AIの精度に必要なのは、開発者の頭脳でも、システムエンジニアのスキルでもない。圧倒的な情報量だ。

レゾナックはAI画像解析システムを活用し、これまで目視で不良品を識別していた検査工程の自動化を加速させている。

このシステムを開発したのが、岡野率いる計算情報科学研究センターのディープラーニングチームだった。

「製品によっては、生産数が月間何万個にも及びます。それを人の目で検査するとなると、労務費はもちろん、手間や時間もかかります。AI画像解析システムを活用することで、効率よく、しかも精度も高い状態で識別できるようになったケースがあります」

生産ラインでの運用を通じてデータを学習させることで、さらなる精度向上が期待できる。現場からの反響は大きく、製造現場の数だけ需要があるという。

しかし、岡野は現状に満足していない。
「製造業の現場全体でDXが進むかどうかは、AI活用ももちろん大事ですが、会社全体でDXを推進するカルチャーが浸透していることが最も重要だと思います」

 

通勤電車でもプログラムを書き続けた

岡野は大学院を卒業後、システムエンジニアとして大手通信会社に就職した。そこで約10年間勤務したのち、2020年にレゾナックに中途入社した。

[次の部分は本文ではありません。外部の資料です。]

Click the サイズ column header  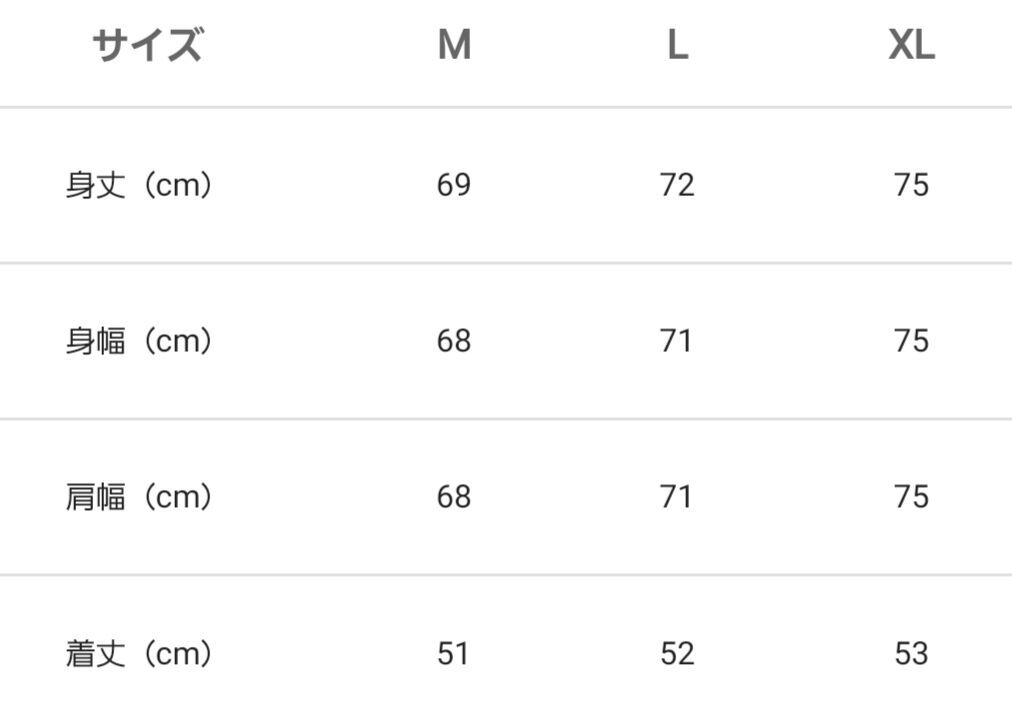tap(147, 46)
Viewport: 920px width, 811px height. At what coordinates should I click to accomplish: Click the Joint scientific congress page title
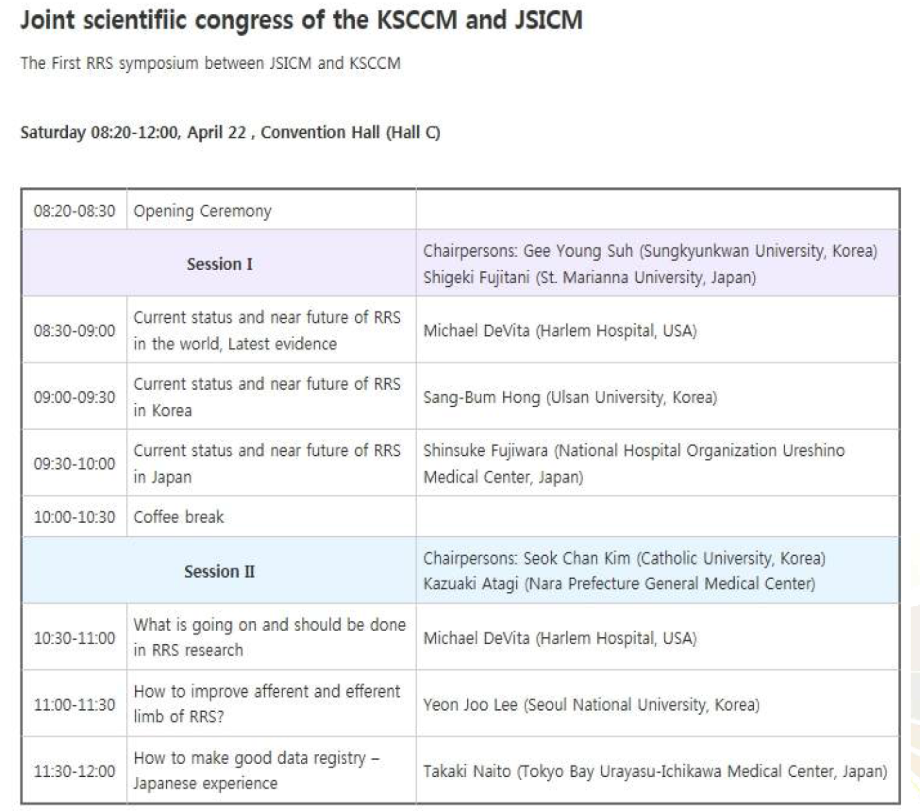pyautogui.click(x=302, y=21)
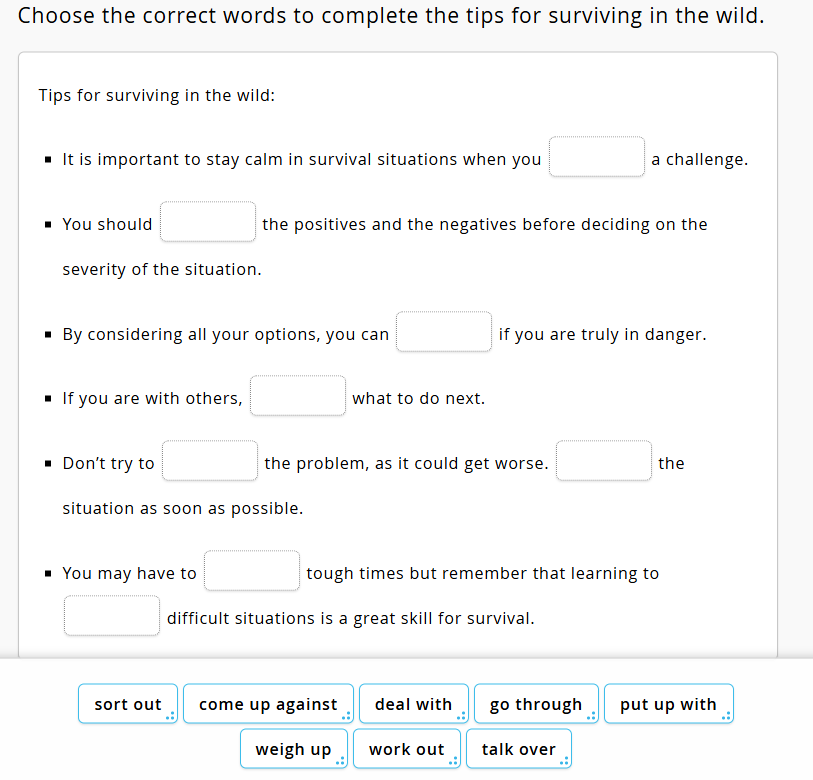
Task: Click the blank after "you can"
Action: pos(444,332)
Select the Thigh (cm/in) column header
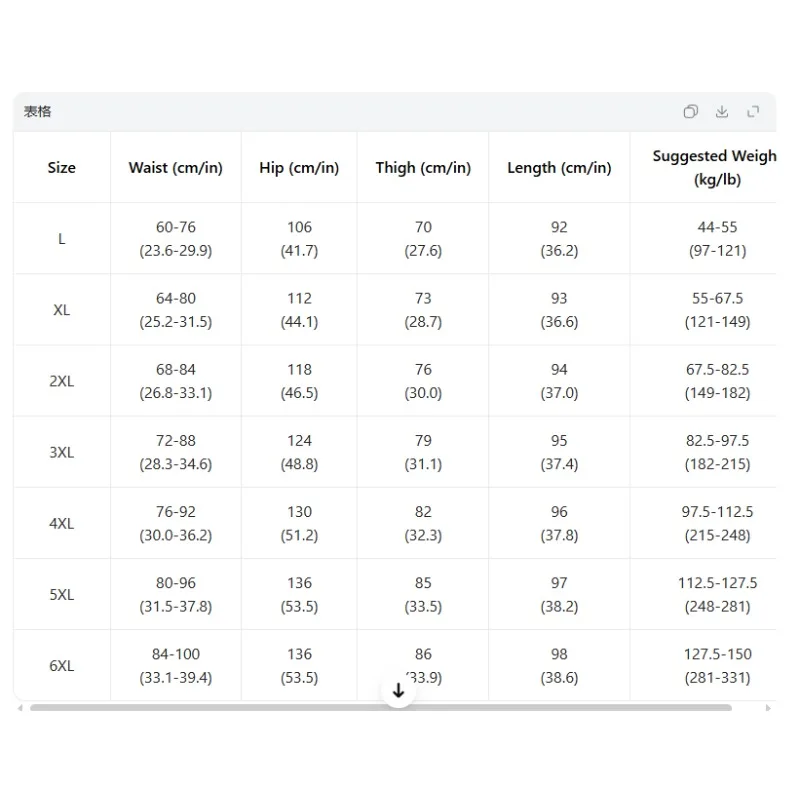Image resolution: width=800 pixels, height=800 pixels. point(423,167)
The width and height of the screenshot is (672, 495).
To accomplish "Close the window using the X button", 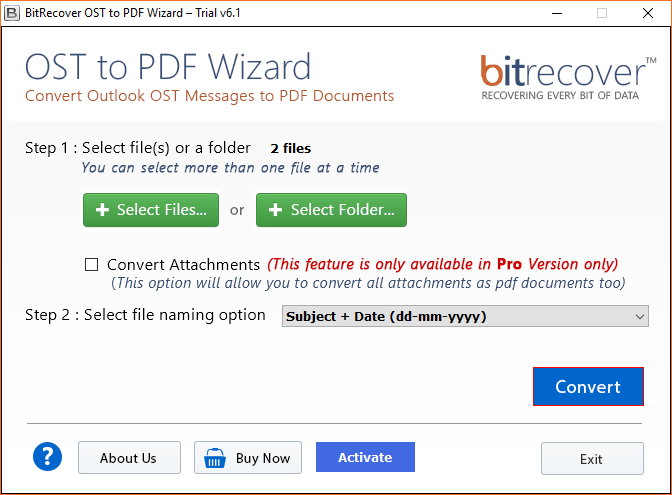I will [x=648, y=13].
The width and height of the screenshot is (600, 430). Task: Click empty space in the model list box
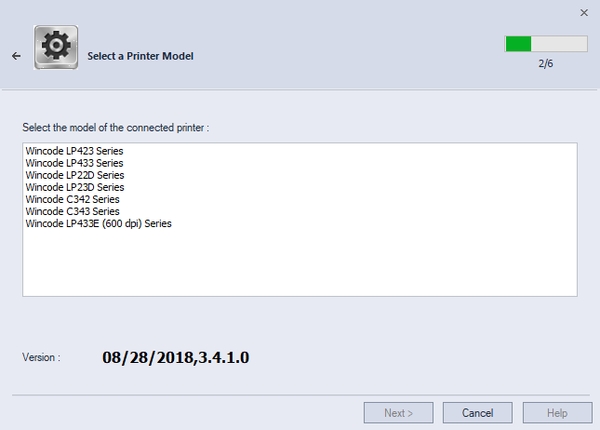click(300, 265)
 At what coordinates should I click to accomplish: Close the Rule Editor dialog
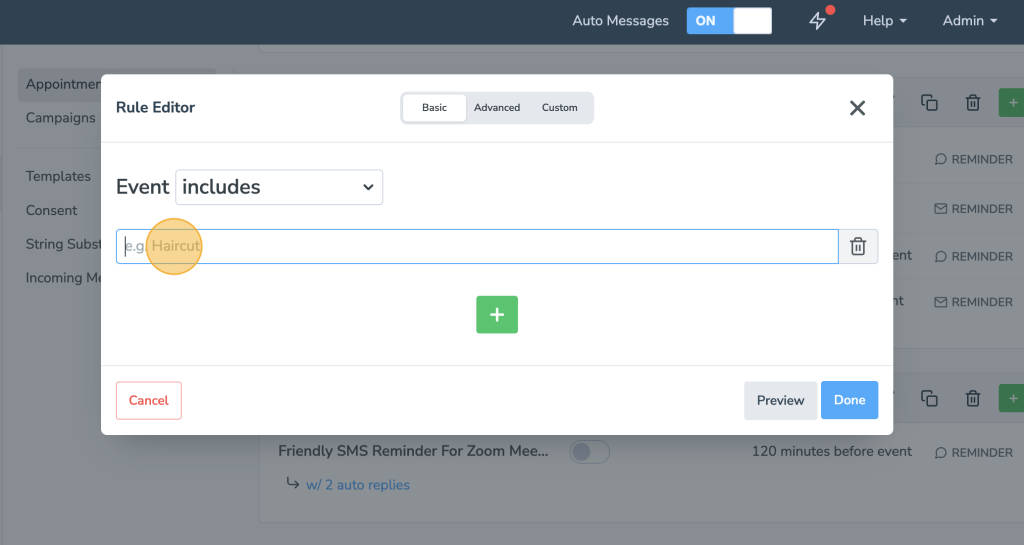(857, 108)
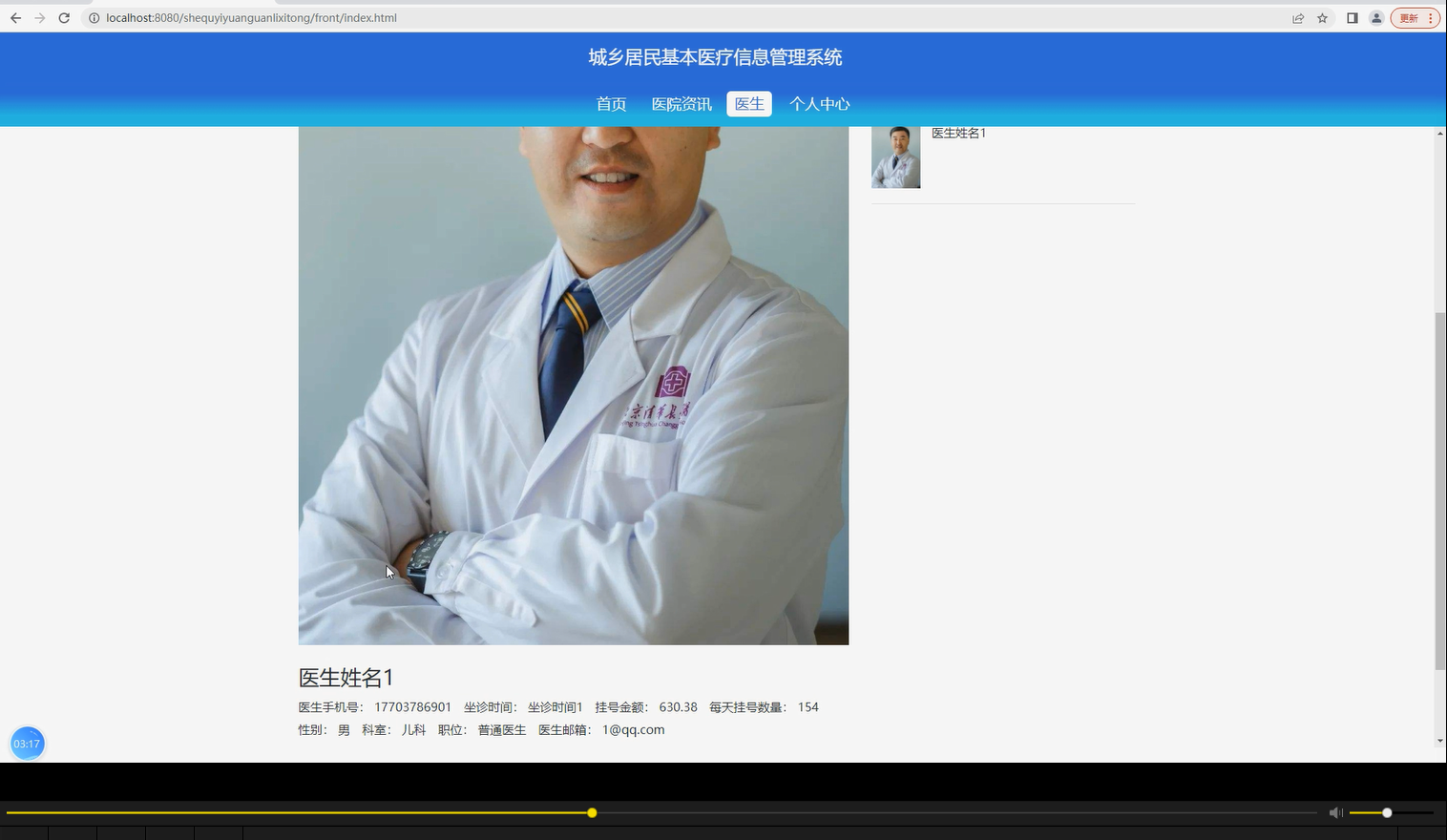Click the mute volume icon on the video controls
Viewport: 1447px width, 840px height.
pyautogui.click(x=1335, y=812)
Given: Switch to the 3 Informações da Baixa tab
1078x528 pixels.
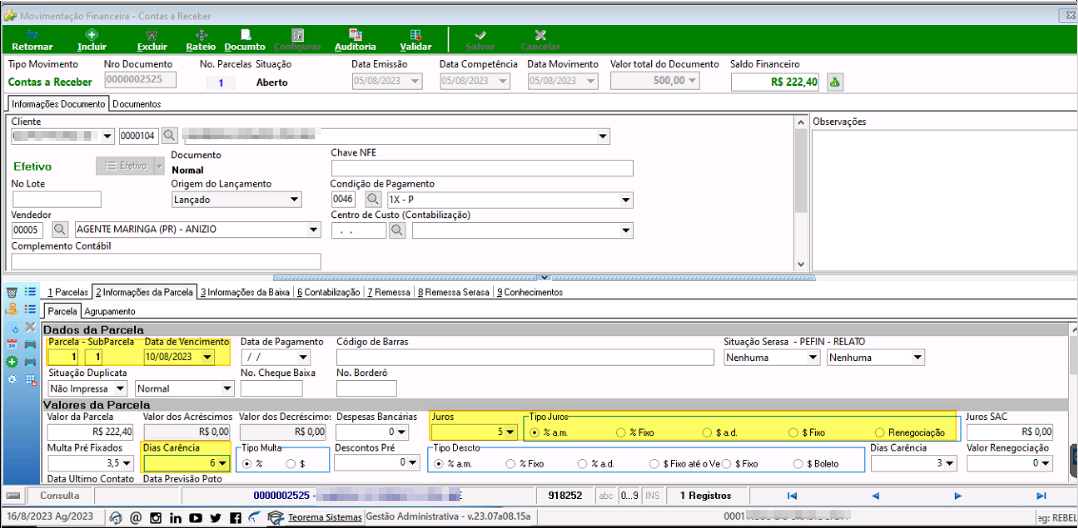Looking at the screenshot, I should point(246,292).
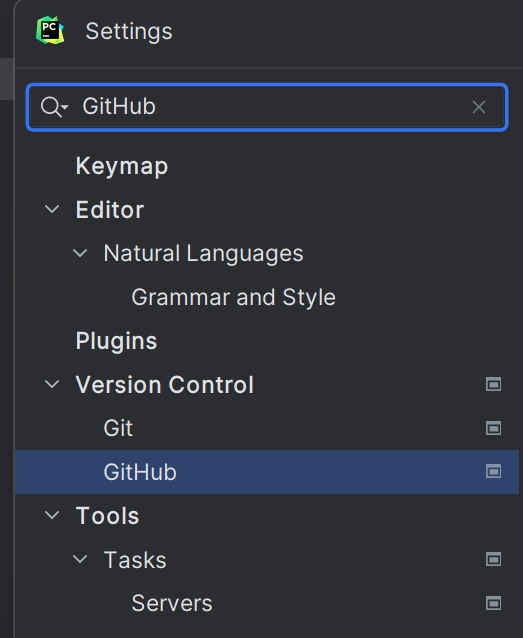
Task: Open the Keymap settings page
Action: click(x=122, y=166)
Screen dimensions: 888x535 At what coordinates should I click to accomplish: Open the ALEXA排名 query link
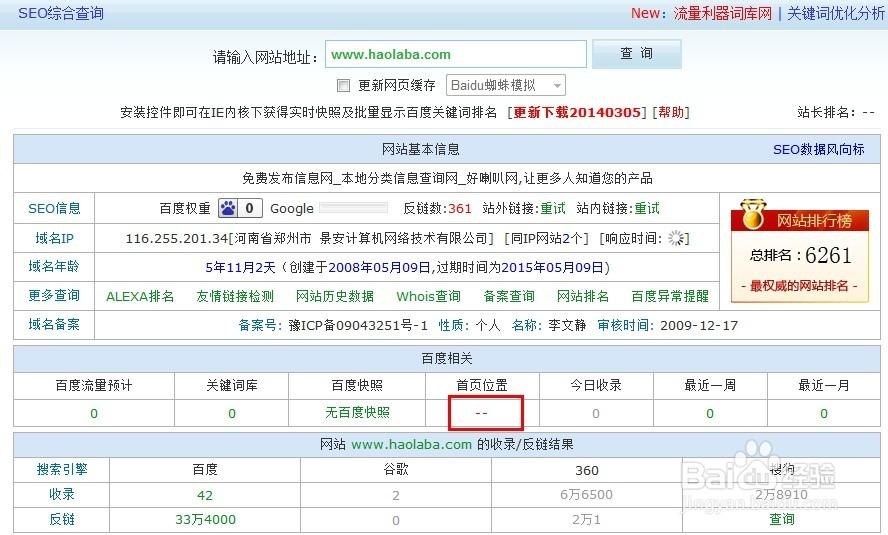click(140, 296)
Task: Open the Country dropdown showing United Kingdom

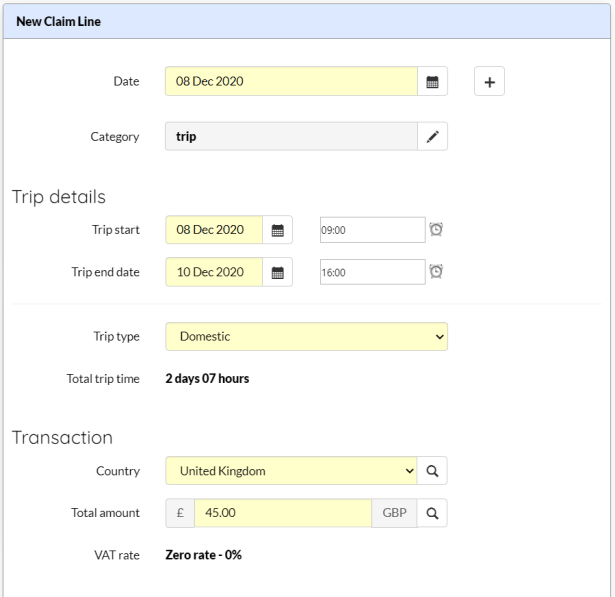Action: coord(291,471)
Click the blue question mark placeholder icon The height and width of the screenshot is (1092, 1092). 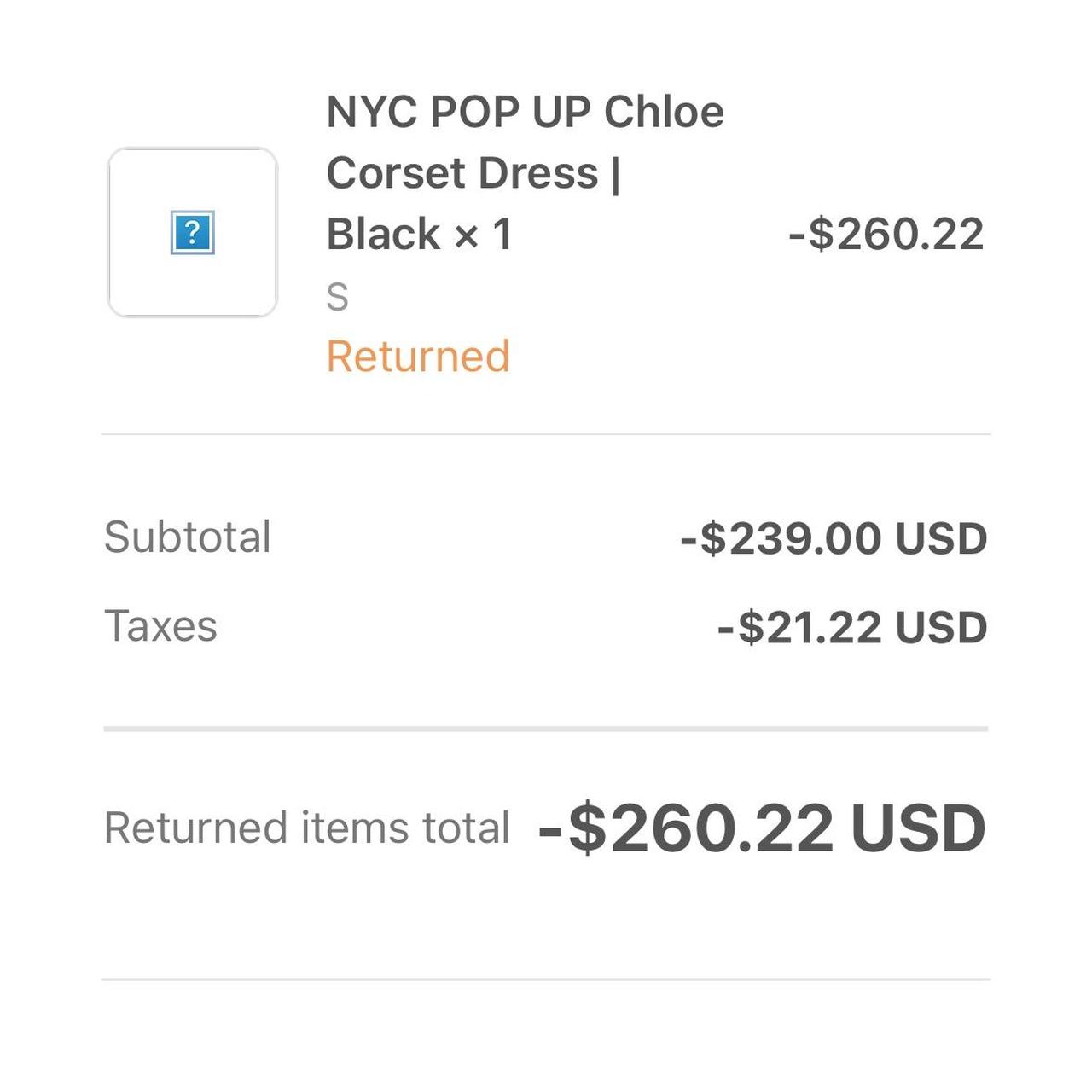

「1社目の会社では、実際に手を動かしてプログラムを書いていたわけではありません。その会社では、システム開発の依頼があっても、中国やベトナム、インドなど、開発費が安価な国の会社に外注する、いわゆる“オフショア開発”の仕事をしていました。クライアントと発注先の人々の間に入って仕様を伝えたり、できあがったものを確認したりするのが私の仕事でした」

岡野は当時を振り返り、「不満だった」と語る。AI技術の開発に興味を持っていたのが理由だった。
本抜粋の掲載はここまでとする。